- [Tâches]
1/ Répondez aux questions suivantes à partir du texte sur les cryptomonnaies.
(a) De quel pourcentage le prix du bitcoin a-t-il augmenté depuis les premières sanctions occidentales contre la Russie ?
(b) Quelle fonction Nikolai Arefiev occupe-t-il ?
(c) Selon le cabinet Elliptic, quel montant de soutien en cryptomonnaies l'Ukraine a-t-elle reçu à ce jour ?
2/ Recopiez le passage du texte sur les cryptomonnaies en commençant par « Les cryptos deviennent » et en poursuivant jusqu'à « occidentales étaient maintenues. ».

- [Texte à lire]
————
A la décharge de l’inquiétude des autorités occidentales, des pays comme la Corée du Nord ou l’Iran ont bien utilisé des cryptomonnaies pour résister aux sanctions économiques. Le premier à travers des attaques informatiques qui lui ont rapporté des milliards de dollars américains ; le second en usant de son énergie à bas coûts pour miner du BTC. Mais question échelle, on est loin de la « grande Russie » et de ses besoins financiers immenses.

De même, le rebond du bitcoin, connaissant une hausse de 15% de son prix depuis les premières sanctions occidentales contre la Russie et l’explosion de ses échanges avec le rouble, pourraient être interprétés comme un indicateur du « péril » à venir. Mais il semblerait, au vu des transactions observées, qu’il s’agit plutôt d’une réaction de citoyens cherchant à échapper à la dévaluation de leur devise nationale. De fait, du côté ukrainien, la hryvinia s’échange aussi abondamment contre du bitcoin ou de l’USDT.

Les cryptos deviennent un enjeu géopolitique crucial

Mais la liberté des peuples à disposer de leurs revenus ou de leur petite épargne semblent être le cadet des soucis des dirigeants, Poutine au premier chef qui, via la banque centrale de Russie, prévient les citoyens que le système pourrait s’en prendre à leurs économies, évaluées à 750 millions de dollars, si les sanctions occidentales étaient maintenues.

Si tous les fonds qui sont à l’étranger sont bloqués, le gouvernement n’aura pas d’autre issue que de saisir tous les dépôts de la population pour sortir de cette situation.

Nikolai Arefiev, vice-président de la commission de politique économique du parlement russe au média News.ru

Un abus de pouvoir qui ne semble pas décourager la coalition pro-Ukraine cherchant à savonner la dernière planche de salut des habitants pour assurer leur survie et ce, au mépris de l’aide précieuse et facilement estimable apportée par les cryptomonnaies dès les premiers coups de canon. Ainsi l’Ukraine a reçu à ce jour près de 38 millions de dollars de soutien en bitcoins, ethers, DOT, stablecoins et même en NFT d’après les ressources du cabinet spécialisé Elliptic.

Un aspect nullement mis en lumière par nos responsables qui préfèrent agiter la crypto comme un épouvantail pour imposer probablement une réglementation encore plus stricte à son industrie, devenue brutalement un enjeu géopolitique crucial.
————
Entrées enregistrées

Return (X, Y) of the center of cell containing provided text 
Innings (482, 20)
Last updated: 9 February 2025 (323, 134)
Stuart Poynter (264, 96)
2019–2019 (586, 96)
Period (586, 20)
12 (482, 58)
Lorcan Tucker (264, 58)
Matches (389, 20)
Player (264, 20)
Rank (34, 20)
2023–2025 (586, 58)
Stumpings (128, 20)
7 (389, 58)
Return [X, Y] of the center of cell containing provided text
————
- [Réponses aux tâches]
1/
(a) 15 %.
(b) Il est vice-président de la commission de politique économique du parlement russe.
(c) Près de 38 millions de dollars.

2/
Les cryptos deviennent un enjeu géopolitique crucial

Mais la liberté des peuples à disposer de leurs revenus ou de leur petite épargne semblent être le cadet des soucis des dirigeants, Poutine au premier chef qui, via la banque centrale de Russie, prévient les citoyens que le système pourrait s’en prendre à leurs économies, évaluées à 750 millions de dollars, si les sanctions occidentales étaient maintenues.